▶ GIVEN TASK:
Copy out every line of the listing below without changing a single character.

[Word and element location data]
#####
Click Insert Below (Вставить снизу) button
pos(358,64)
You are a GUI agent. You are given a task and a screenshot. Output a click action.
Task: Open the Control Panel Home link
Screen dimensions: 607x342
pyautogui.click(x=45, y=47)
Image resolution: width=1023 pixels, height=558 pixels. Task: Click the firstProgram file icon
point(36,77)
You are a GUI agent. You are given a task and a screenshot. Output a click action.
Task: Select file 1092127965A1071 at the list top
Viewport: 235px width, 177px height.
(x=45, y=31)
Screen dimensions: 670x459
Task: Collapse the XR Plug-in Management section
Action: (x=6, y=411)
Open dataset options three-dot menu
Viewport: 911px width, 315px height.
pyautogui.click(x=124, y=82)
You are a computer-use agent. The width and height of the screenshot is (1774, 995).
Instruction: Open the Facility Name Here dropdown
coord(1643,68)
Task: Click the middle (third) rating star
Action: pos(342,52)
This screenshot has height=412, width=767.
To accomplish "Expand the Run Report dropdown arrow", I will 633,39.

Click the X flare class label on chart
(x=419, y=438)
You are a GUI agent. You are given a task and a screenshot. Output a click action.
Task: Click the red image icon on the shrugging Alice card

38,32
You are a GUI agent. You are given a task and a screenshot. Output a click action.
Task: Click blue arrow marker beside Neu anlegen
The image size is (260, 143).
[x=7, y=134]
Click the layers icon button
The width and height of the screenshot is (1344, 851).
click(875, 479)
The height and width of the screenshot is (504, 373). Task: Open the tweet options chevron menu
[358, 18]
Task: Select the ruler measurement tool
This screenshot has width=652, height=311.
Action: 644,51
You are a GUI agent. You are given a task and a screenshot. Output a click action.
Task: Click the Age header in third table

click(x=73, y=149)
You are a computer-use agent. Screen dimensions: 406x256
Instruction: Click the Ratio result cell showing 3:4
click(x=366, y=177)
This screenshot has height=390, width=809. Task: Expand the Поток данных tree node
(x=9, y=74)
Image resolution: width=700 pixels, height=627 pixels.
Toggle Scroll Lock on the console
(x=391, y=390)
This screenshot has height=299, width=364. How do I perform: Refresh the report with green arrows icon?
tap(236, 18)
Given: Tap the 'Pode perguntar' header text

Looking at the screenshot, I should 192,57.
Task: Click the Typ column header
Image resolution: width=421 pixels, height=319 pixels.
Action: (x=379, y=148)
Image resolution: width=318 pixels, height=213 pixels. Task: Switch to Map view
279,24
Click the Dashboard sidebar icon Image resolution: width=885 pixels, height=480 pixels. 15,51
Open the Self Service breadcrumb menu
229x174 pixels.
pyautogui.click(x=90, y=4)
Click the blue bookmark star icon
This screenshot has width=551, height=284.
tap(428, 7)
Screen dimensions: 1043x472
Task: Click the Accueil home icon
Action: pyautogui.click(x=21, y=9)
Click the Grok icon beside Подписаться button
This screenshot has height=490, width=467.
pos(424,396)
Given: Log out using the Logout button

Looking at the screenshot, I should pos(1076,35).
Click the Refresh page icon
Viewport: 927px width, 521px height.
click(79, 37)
#####
▶ FULL ANSWER:
Click Insert Below (Вставить снизу) button
pos(358,64)
You are a GUI agent. You are given a task and a screenshot. Output a click action.
Task: Open the Control Panel Home link
Screen dimensions: 607x342
pyautogui.click(x=45, y=47)
Image resolution: width=1023 pixels, height=558 pixels. Task: Click the firstProgram file icon
point(36,77)
You are a GUI agent. You are given a task and a screenshot. Output a click action.
Task: Select file 1092127965A1071 at the list top
Viewport: 235px width, 177px height.
(x=45, y=31)
Screen dimensions: 670x459
Task: Collapse the XR Plug-in Management section
Action: (x=6, y=411)
Open dataset options three-dot menu
Viewport: 911px width, 315px height.
pyautogui.click(x=124, y=82)
You are a computer-use agent. The width and height of the screenshot is (1774, 995).
Instruction: Open the Facility Name Here dropdown
coord(1643,68)
Task: Click the middle (third) rating star
Action: pos(342,52)
This screenshot has height=412, width=767.
To accomplish "Expand the Run Report dropdown arrow", I will 633,39.

Click the X flare class label on chart
(x=419, y=438)
You are a GUI agent. You are given a task and a screenshot. Output a click action.
Task: Click the red image icon on the shrugging Alice card

38,32
You are a GUI agent. You are given a task and a screenshot. Output a click action.
Task: Click blue arrow marker beside Neu anlegen
The image size is (260, 143).
[x=7, y=134]
Click the layers icon button
The width and height of the screenshot is (1344, 851).
click(875, 479)
The height and width of the screenshot is (504, 373). Task: Open the tweet options chevron menu
[358, 18]
Task: Select the ruler measurement tool
This screenshot has width=652, height=311.
Action: 644,51
You are a GUI agent. You are given a task and a screenshot. Output a click action.
Task: Click the Age header in third table

click(x=73, y=149)
You are a computer-use agent. Screen dimensions: 406x256
Instruction: Click the Ratio result cell showing 3:4
click(x=366, y=177)
This screenshot has height=390, width=809. Task: Expand the Поток данных tree node
(x=9, y=74)
Image resolution: width=700 pixels, height=627 pixels.
Toggle Scroll Lock on the console
(x=391, y=390)
This screenshot has height=299, width=364. How do I perform: Refresh the report with green arrows icon?
tap(236, 18)
Given: Tap the 'Pode perguntar' header text

Looking at the screenshot, I should 192,57.
Task: Click the Typ column header
Image resolution: width=421 pixels, height=319 pixels.
Action: (x=379, y=148)
Image resolution: width=318 pixels, height=213 pixels. Task: Switch to Map view
279,24
Click the Dashboard sidebar icon Image resolution: width=885 pixels, height=480 pixels. 15,51
Open the Self Service breadcrumb menu
229x174 pixels.
pyautogui.click(x=90, y=4)
Click the blue bookmark star icon
This screenshot has width=551, height=284.
tap(428, 7)
Screen dimensions: 1043x472
Task: Click the Accueil home icon
Action: pyautogui.click(x=21, y=9)
Click the Grok icon beside Подписаться button
This screenshot has height=490, width=467.
pos(424,396)
Given: Log out using the Logout button

Looking at the screenshot, I should pos(1076,35).
Click the Refresh page icon
Viewport: 927px width, 521px height.
click(79, 37)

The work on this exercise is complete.